- IATA: none; ICAO: none; FAA LID: 3G6;

Summary
- Airport type: Public use
- Owner: 3G6 L.L.C.
- Serves: Sebring, Ohio
- Elevation AMSL: 1,188 ft / 362 m
- Coordinates: 40°54′22″N 081°00′00″W﻿ / ﻿40.90611°N 81.00000°W

Map
- 3G6 Location of airport in Ohio3G63G6 (the United States)

Runways
| Direction | Length |  | Surface |
| ft | m |
| 17/35 | 2,768 | 844 | Asphalt |

Statistics (2011)
- Aircraft operations: 10,555
- Based aircraft: 28
- Source: Federal Aviation Administration

= Tri-City Airport (Sebring, Ohio) =

Tri-City Airport is a privately owned, public use airport located one nautical mile (2 km) southeast of the central business district of Sebring, a village in Mahoning County, Ohio, United States.

== Facilities and aircraft ==
Tri-City Airport covers an area of 45 acres (18 ha) at an elevation of 1,188 feet (362 m) above mean sea level. It has one runway designated 17/35 with an asphalt surface measuring 2,768 by 45 feet (844 x 14 m).

The airport has a fixed-base operator that sells fuel.

For the 12-month period ending August 29, 2011, the airport had 10,555 aircraft operations, an average of 28 per day: 99.5% general aviation, 0.3% air taxi, and 0.2% military. At that time there were 28 aircraft based at this airport: 96% single-engine and 4% multi-engine.

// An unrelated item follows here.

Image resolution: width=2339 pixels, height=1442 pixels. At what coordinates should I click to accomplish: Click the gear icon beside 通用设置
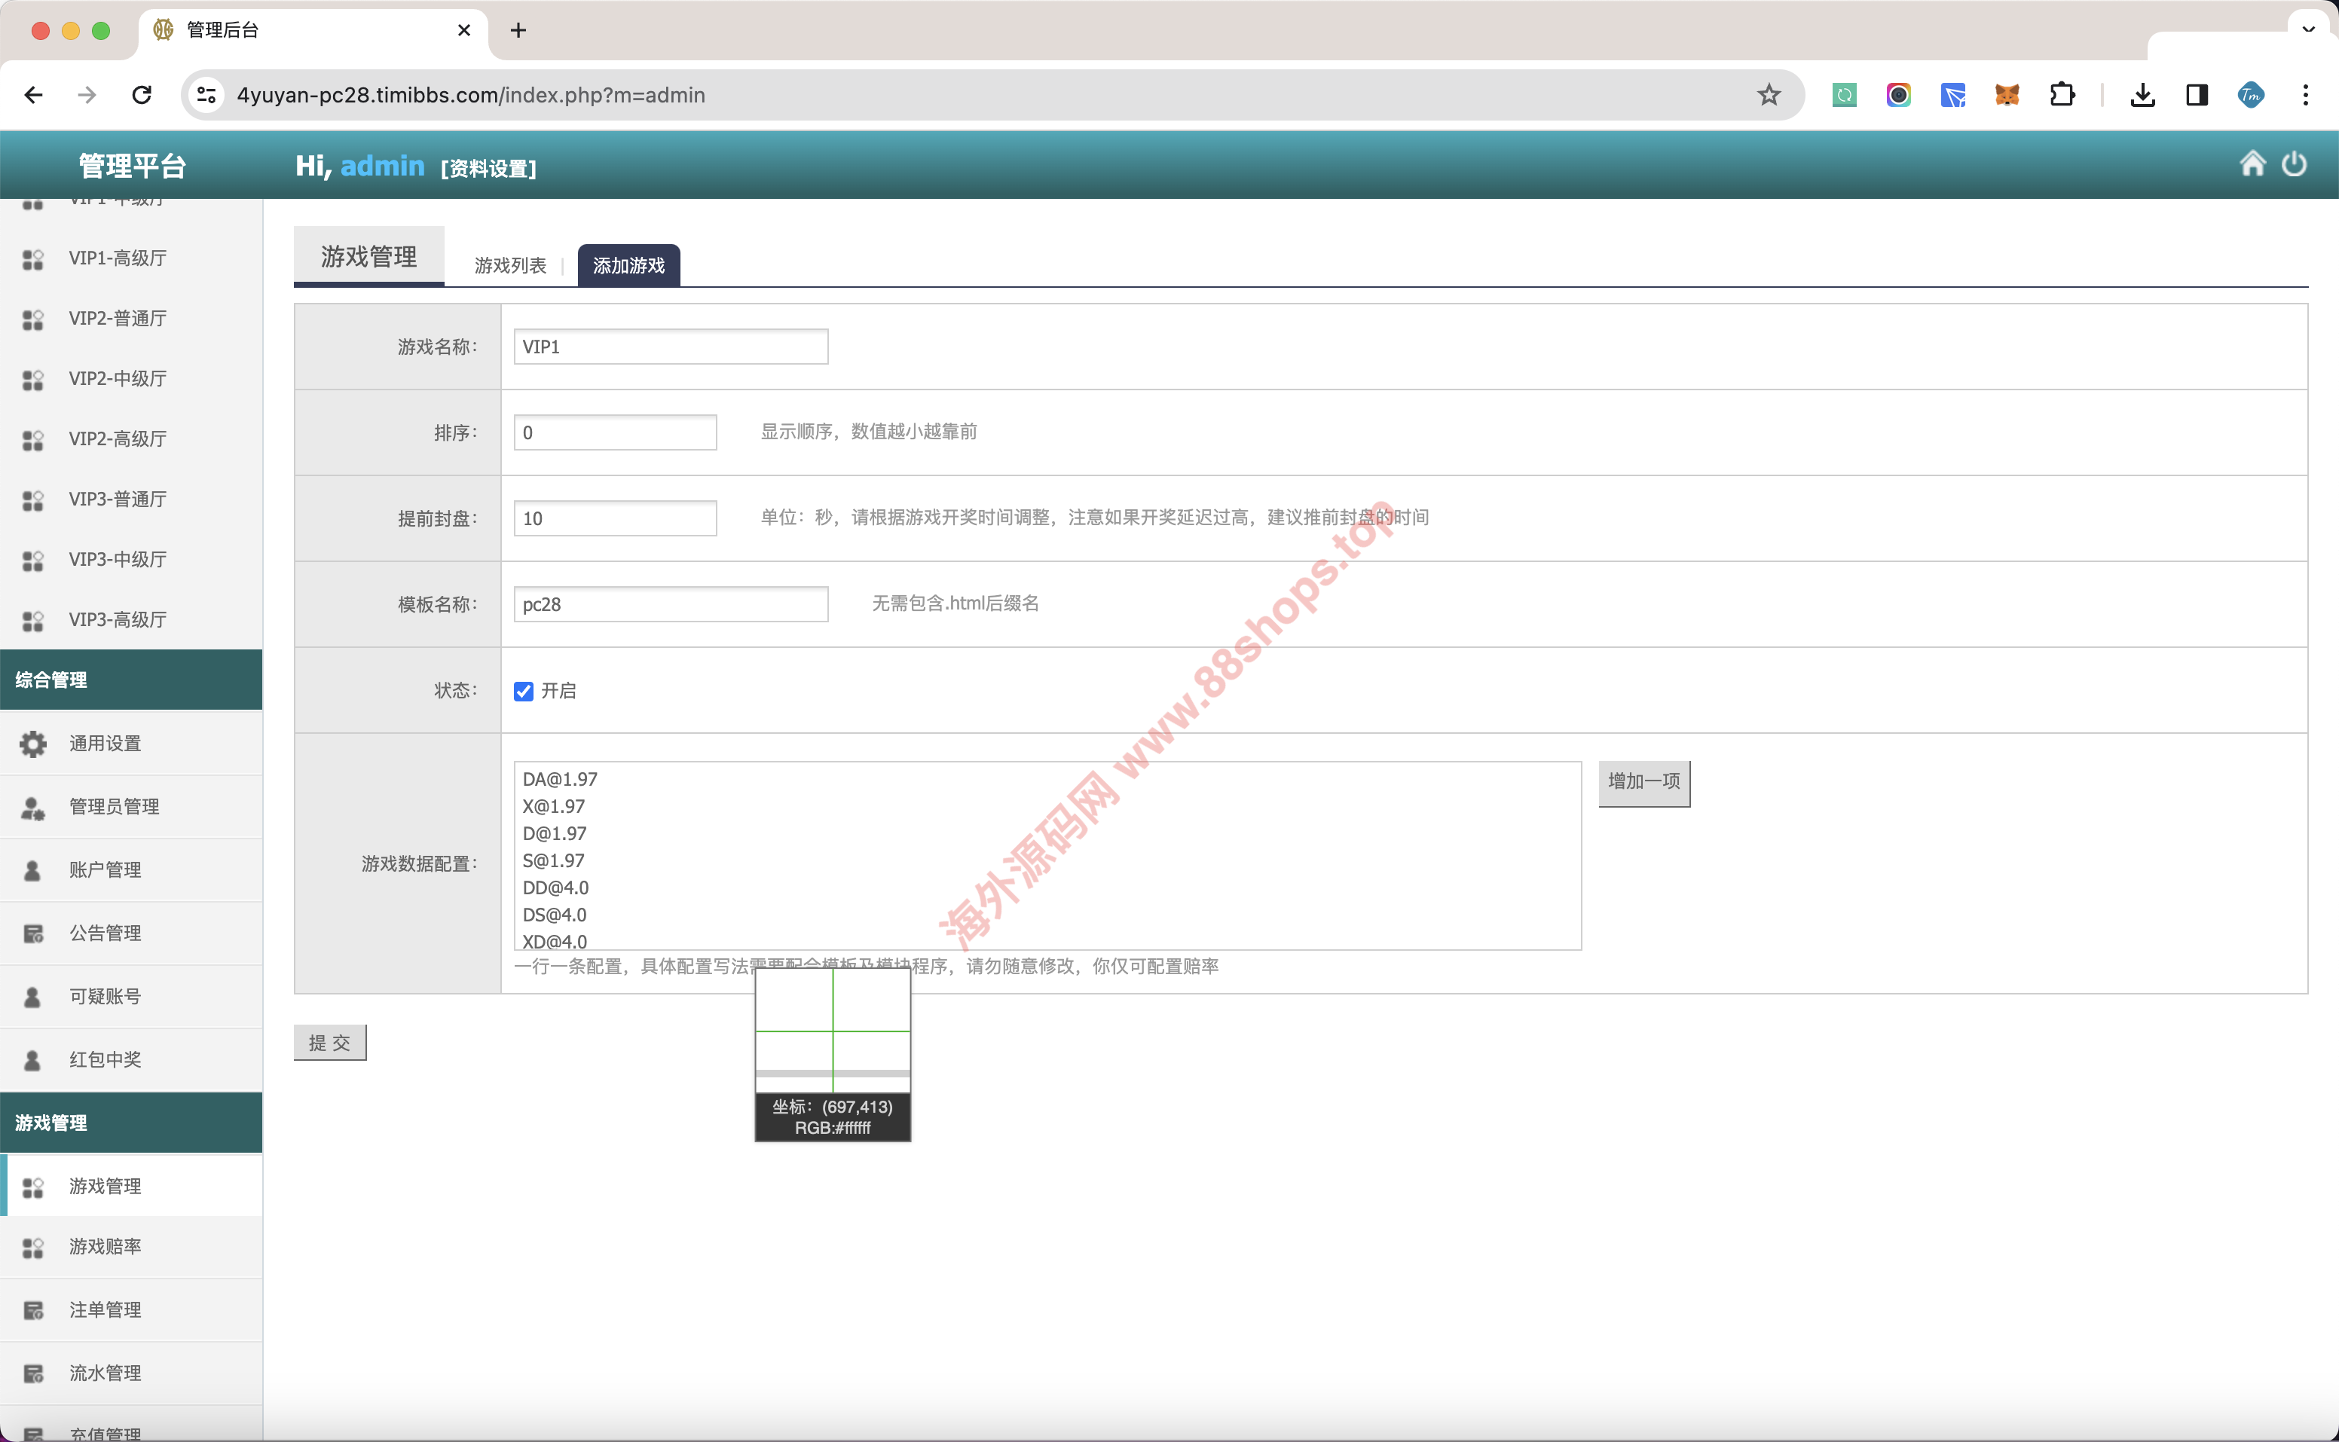coord(33,743)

== Accidents and incidents ==

- On June 26, 2015, a Europa XS crashed after departure from the Tri-City Airport. The probable cause of the accident was found to be the pilot’s incapacitation in flight due to a cardiovascular event.
- On January 22, 2017, a Cessna 182 crashed while landing at the Tri-City Airport. After touching down short of the runway, the pilot performed a go-around and elected to land on turf parallel to the paved runway. After touching down on the turf, the airplane nosed over. The probable cause of the accident was found to be the pilot’s failure to maintain the proper glidepath during landing, which resulted in the airplane landing short of the runway, the nose landing gear separating, and the airplane nosing over during a second landing.
- On October 16, 2020, a Piper Cherokee crashed due to engine issues while on approach to the Tri-City Airport.